### To do
• a. From the page on data levels of measurement, extract the stretch from "All qualitative measurements" through "exclusive and exhaustive.".
• b. Please say whether each statement agrees with the page on data levels of measurement, answering yes or no and quoting the deciding words. (i) The page names four data levels of measurement. (ii) At the nominal level, one category of a characteristic ranks higher than another. (iii) The categories at the nominal level are mutually exclusive and exhaustive.
• c. Carry on the page on data levels of measurement from its last line.

### Document section

** start **

#### Data Levels of Measurement (Nominal, Ordinal, Interval, Ratio) in Statistics

Data levels in statistics indicates the measurement levels in statistics. In statistics, the statistical data whether qualitative or quantitative, are generated or obtain through some measurement or some observational process. Measurement is essentially the task of assigning numbers to observations according to certain rules. The way in which the numbers are assigned to observations determines the scale of measurement being used. Data levels in statistics is very impotant for data analysis.

### Data levels in statistics

There are four data levels of measurement in statistics. They are-

- Nominal Level
- Ordinal Level
- Interval Level
- Ratio Level

### Nominal Level of Measurement

All qualitative measurements are nominal, regardless of whether the categories which are designed by names (male, female) or numerals (bank account no., id no etc.). In nominal level of measurement, the categories differ from one another only in names. In other words, one category of a characteristic is not higher or lower, greater or smaller than the other category. For example, gender (male or female), religion (Muslim, Hindu or others), etc. The nominal level of measurement gives rise to nominal data.

We must ensure that the categories of nominal level of measurement must be follow some important properties. They are-

- The categories are must be homogeneous.
- The categories are mutually exclusive and exhaustive.

** end **

### Entries supplied
** start **

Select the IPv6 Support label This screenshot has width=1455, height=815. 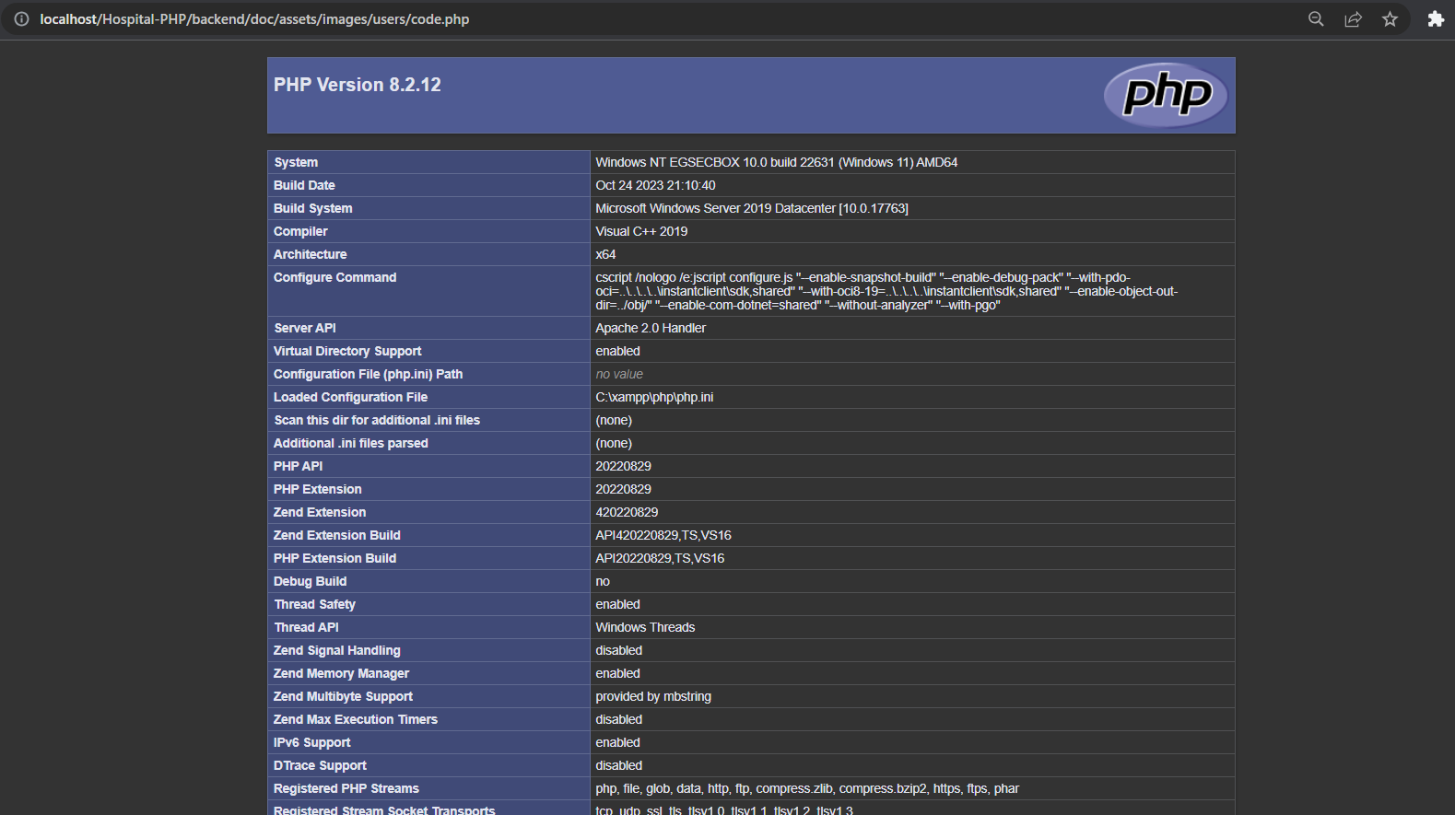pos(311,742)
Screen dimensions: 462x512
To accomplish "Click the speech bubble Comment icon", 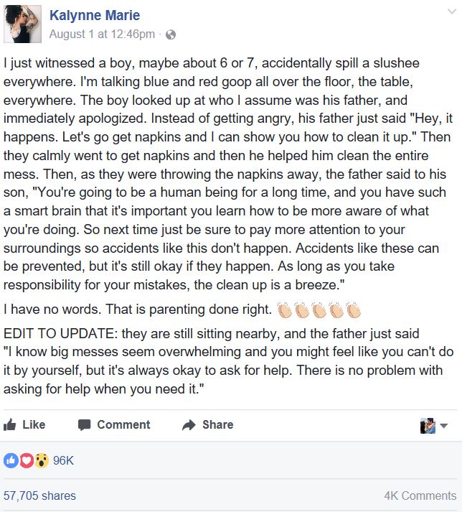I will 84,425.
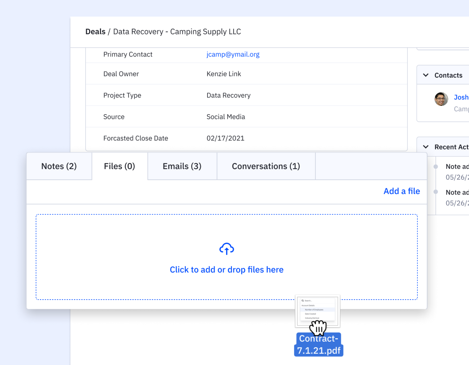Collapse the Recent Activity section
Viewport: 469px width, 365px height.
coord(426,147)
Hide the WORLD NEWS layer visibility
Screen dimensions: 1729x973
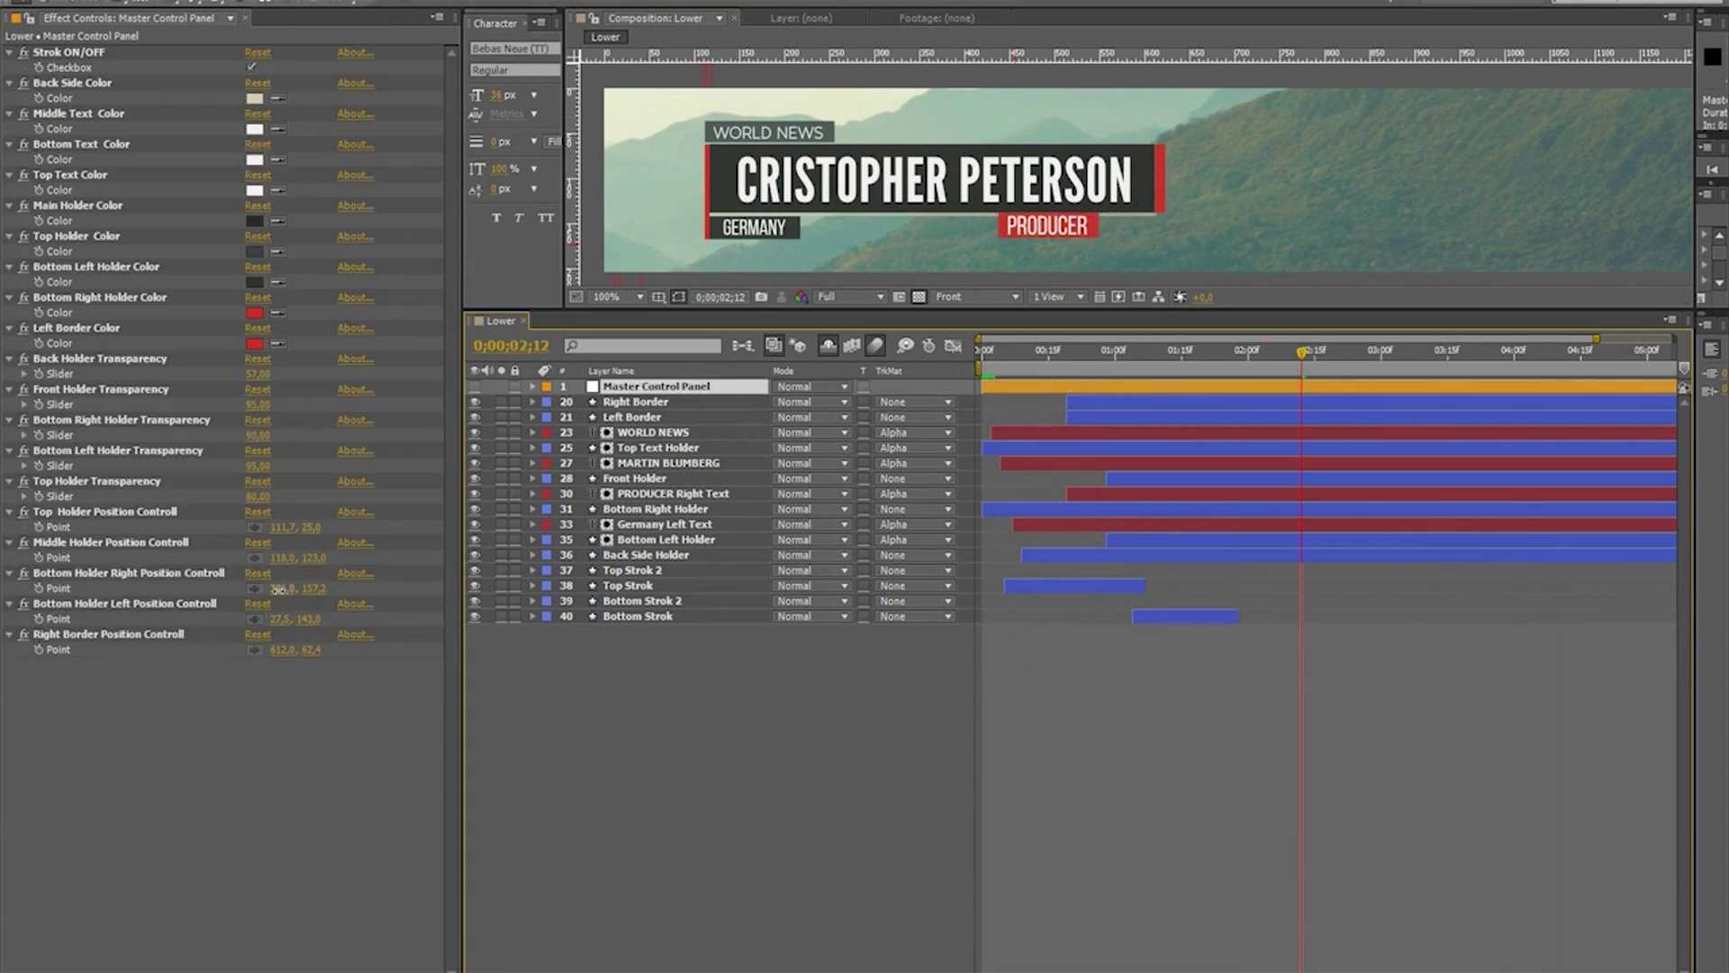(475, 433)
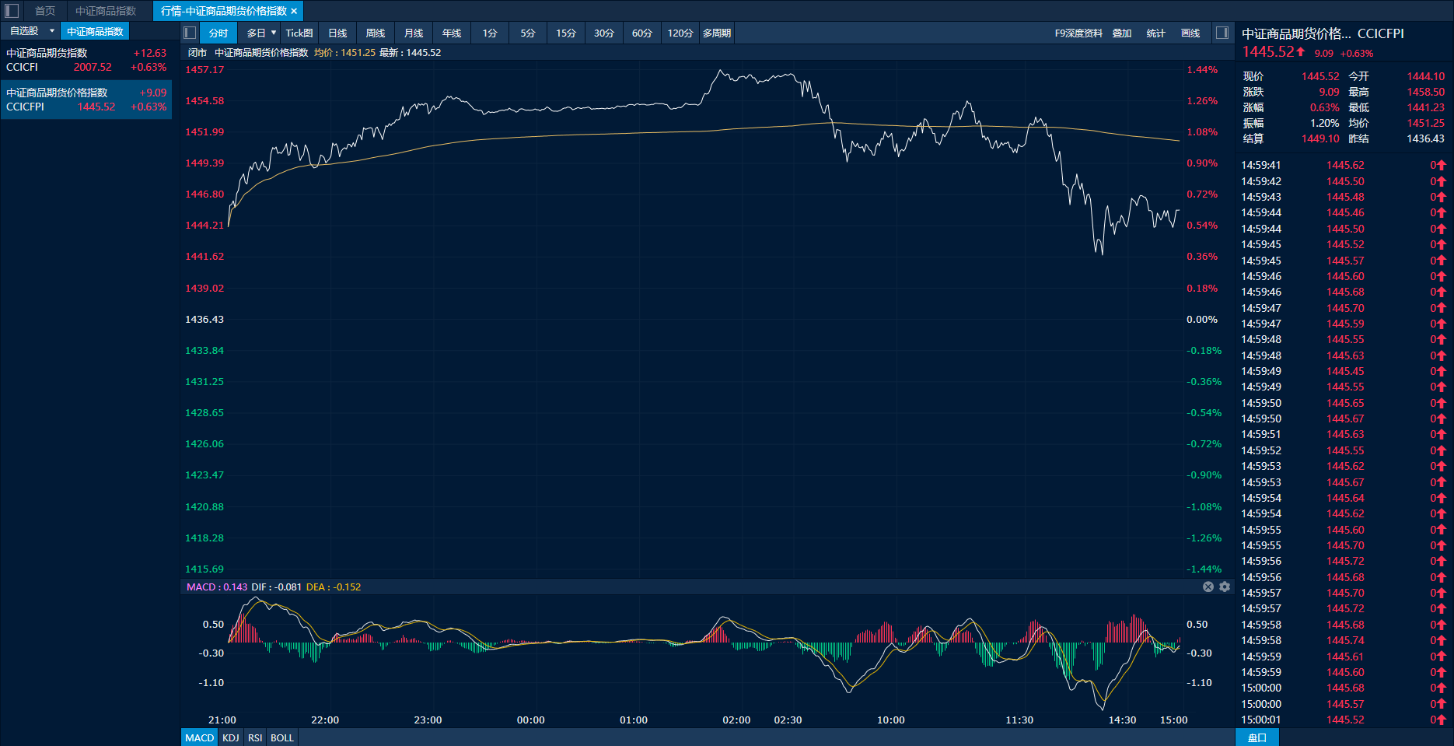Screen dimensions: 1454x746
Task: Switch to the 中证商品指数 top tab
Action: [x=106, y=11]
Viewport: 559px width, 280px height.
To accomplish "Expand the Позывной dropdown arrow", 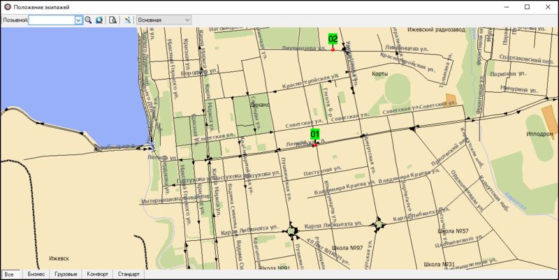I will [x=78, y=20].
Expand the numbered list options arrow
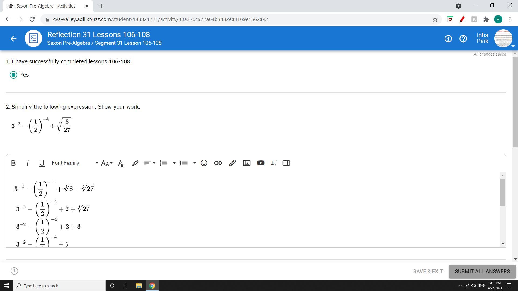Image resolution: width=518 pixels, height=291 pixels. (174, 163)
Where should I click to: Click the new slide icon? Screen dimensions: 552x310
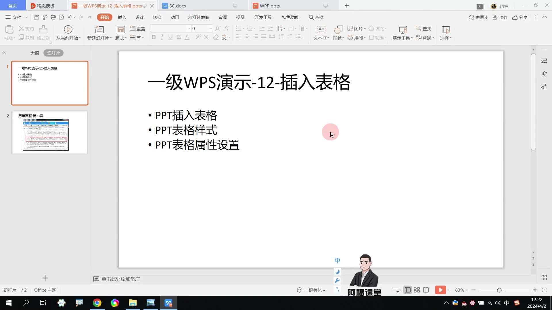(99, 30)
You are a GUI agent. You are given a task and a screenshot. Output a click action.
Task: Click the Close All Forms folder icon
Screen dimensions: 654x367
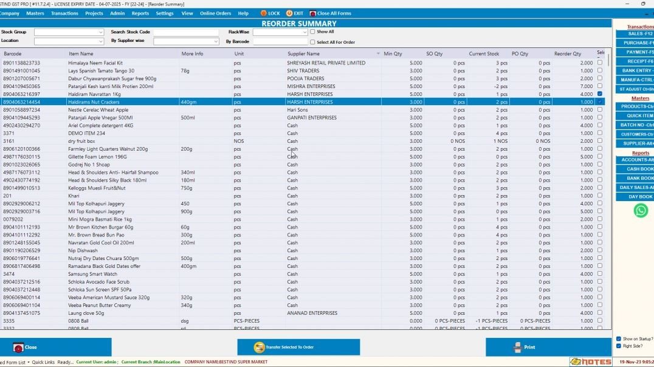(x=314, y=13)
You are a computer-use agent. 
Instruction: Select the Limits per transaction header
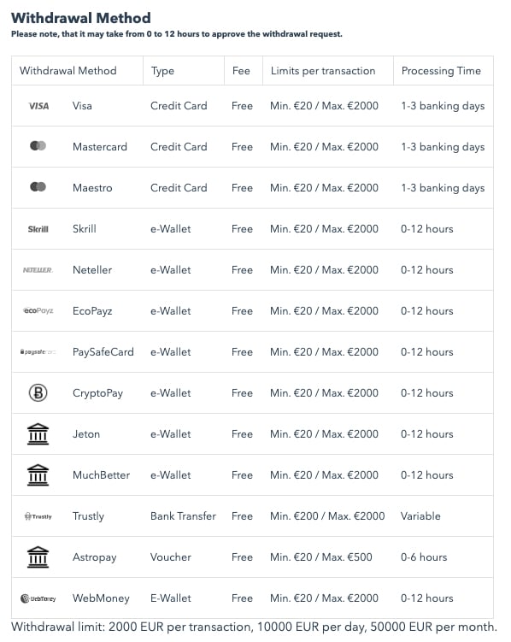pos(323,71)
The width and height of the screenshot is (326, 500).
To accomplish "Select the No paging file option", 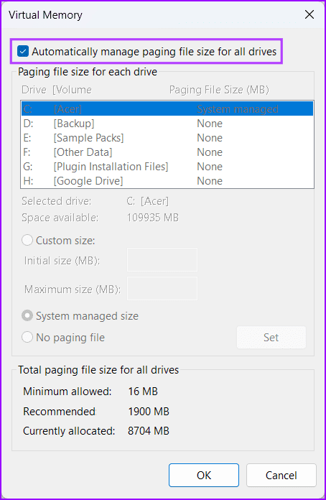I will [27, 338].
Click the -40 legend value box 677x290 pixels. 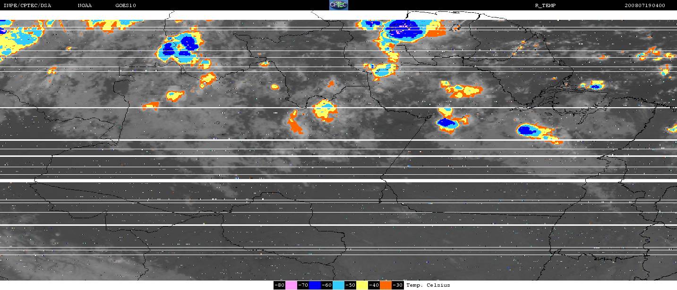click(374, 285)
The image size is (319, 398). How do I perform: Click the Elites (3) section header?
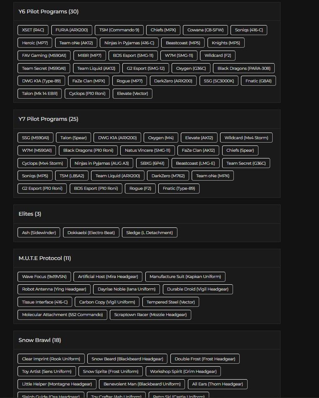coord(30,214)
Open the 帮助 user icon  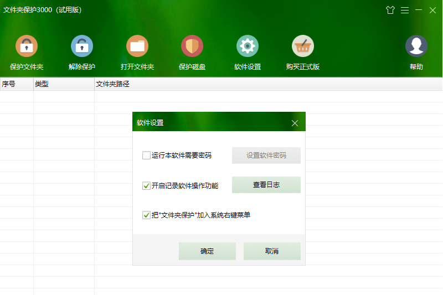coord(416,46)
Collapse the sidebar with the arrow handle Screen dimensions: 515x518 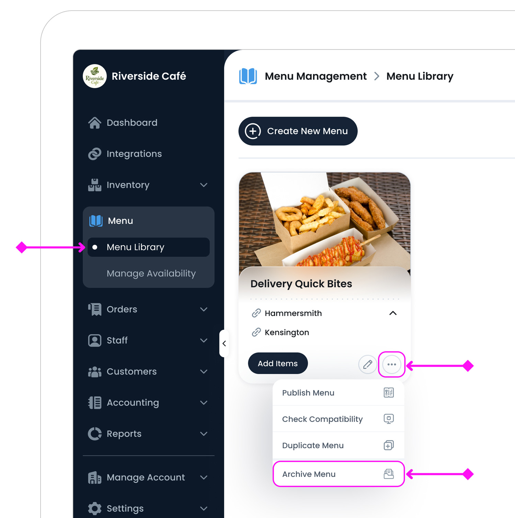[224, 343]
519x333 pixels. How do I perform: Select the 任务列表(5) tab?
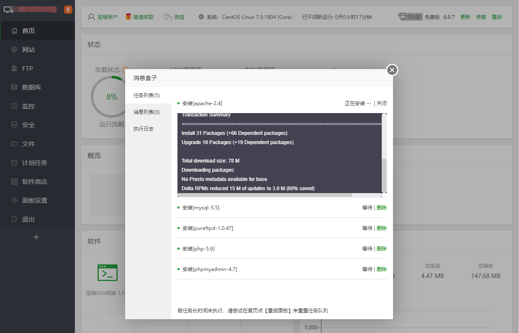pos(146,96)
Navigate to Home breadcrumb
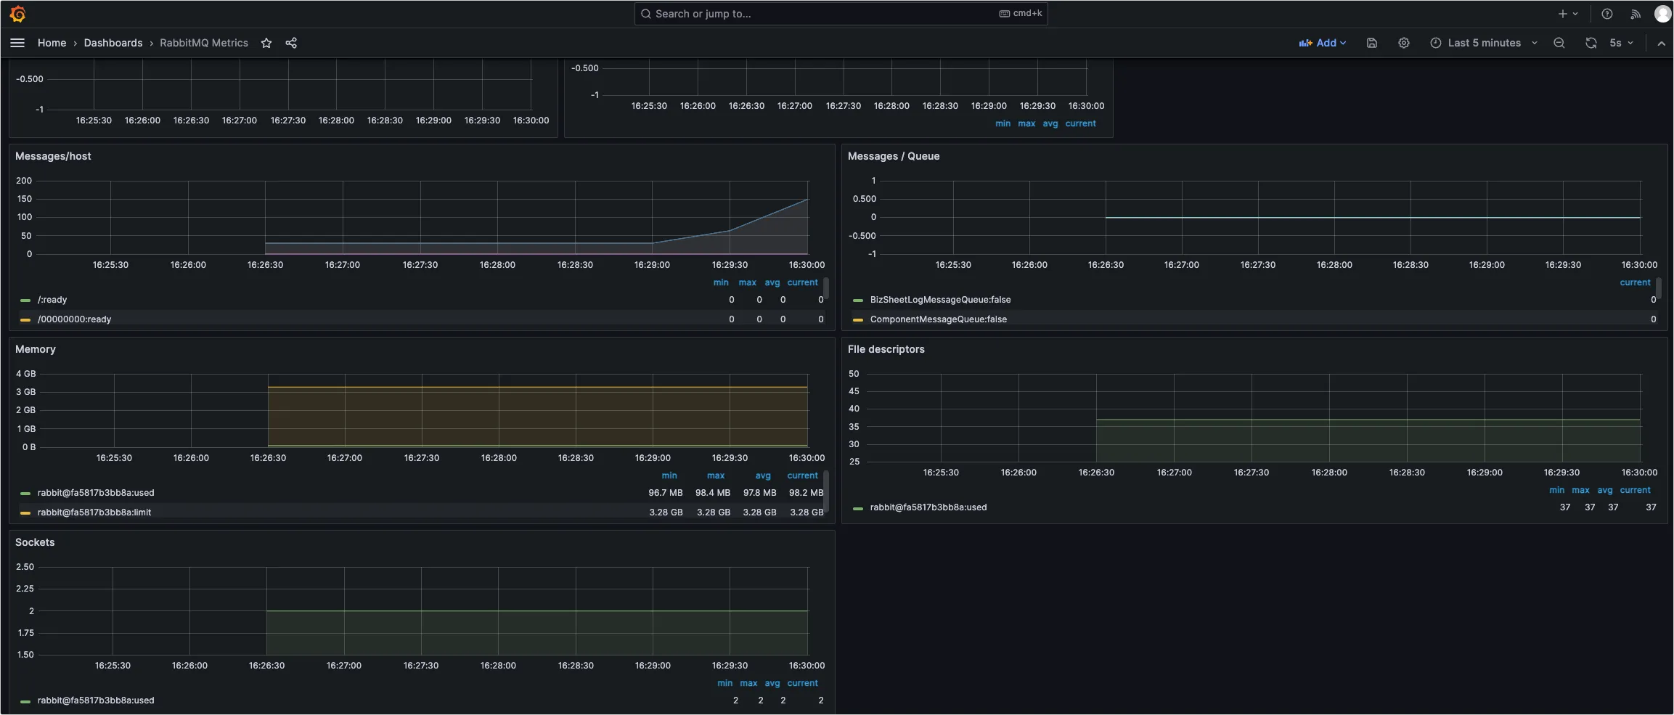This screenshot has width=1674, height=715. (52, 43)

** end **

### Responses to the exercise
• a.
All qualitative measurements are nominal, regardless of whether the categories which are designed by names (male, female) or numerals (bank account no., id no etc.). In nominal level of measurement, the categories differ from one another only in names. In other words, one category of a characteristic is not higher or lower, greater or smaller than the other category. For example, gender (male or female), religion (Muslim, Hindu or others), etc. The nominal level of measurement gives rise to nominal data.

We must ensure that the categories of nominal level of measurement must be follow some important properties. They are-

- The categories are must be homogeneous.
- The categories are mutually exclusive and exhaustive.

• b.
(i) Yes: "There are four data levels of measurement in statistics."
(ii) No: "one category of a characteristic is not higher or lower, greater or smaller than the other category."
(iii) Yes: "The categories are mutually exclusive and exhaustive."

• c.
### Ordinal level of Measurement

In ordinal level of measurement there exist an ordered relationship among the categories. For example, we use less, more, higher, greater, lower etc. for define the categories such as costly, less profitable, more difficult etc. More precisely, the relationships are expressed in terms of the algebra of inequalities: a less than b (a<b) or is greater than b (a>b). So, the socio-economic status (low, medium, high), academic performance (poor, good, very good), agreement on some issue (strongly disagree, disagree, agree, strongly agree) are some practical variable of ordinal level of measurement. Ordinal level of measurement gives ordinal data.

Ordinal level maintains some important properties as,

- The categories are distinct, mutually exclusive and exhaustive.
- The categories are possible to be ranked or ordered.
- The distance from one category to the other is not necessarily constant.

### Interval Level of Measurement

The interval level of measurement includes all the properties of the nominal and ordinal level of measurement but it has an additional property that the difference (interval) between the values is known and constant size. In this measurement 0 is used as an arbitrary point.

The interval measurement scale has some important properties. They are-

- The data classifications are mutually exclusive and exhaustive.
- The data can be meaningfully ranked or ordered.
- The difference between the categories is known and constant.

### Example of interval data levels in statistics

For example, in Gregorian calendar 0 is used to separate B.C. and A.D. We refer to the years before 0 as B.C. and to those after 0 as A.D. Incidentally 0 is a hypothetical date in the Gregorian calendar because there never was a year 0.

Another example, a thermometer measures temperature in degrees, which are of the same size at any point of the scale. The difference between 20^{0}C and 21^{0}C is the same as the difference between 12^{0}C and 13^{0}C. The temperature 12^{0}C, 13^{0}C, 20^{0}C, 21^{0}C can be ranked and the differences between the temperatures can easily be determined. When the temperature is 0^{0}C, it means not the absence of heat but it is cold. In fact, 0^{0}C is equal to 32^{0}F.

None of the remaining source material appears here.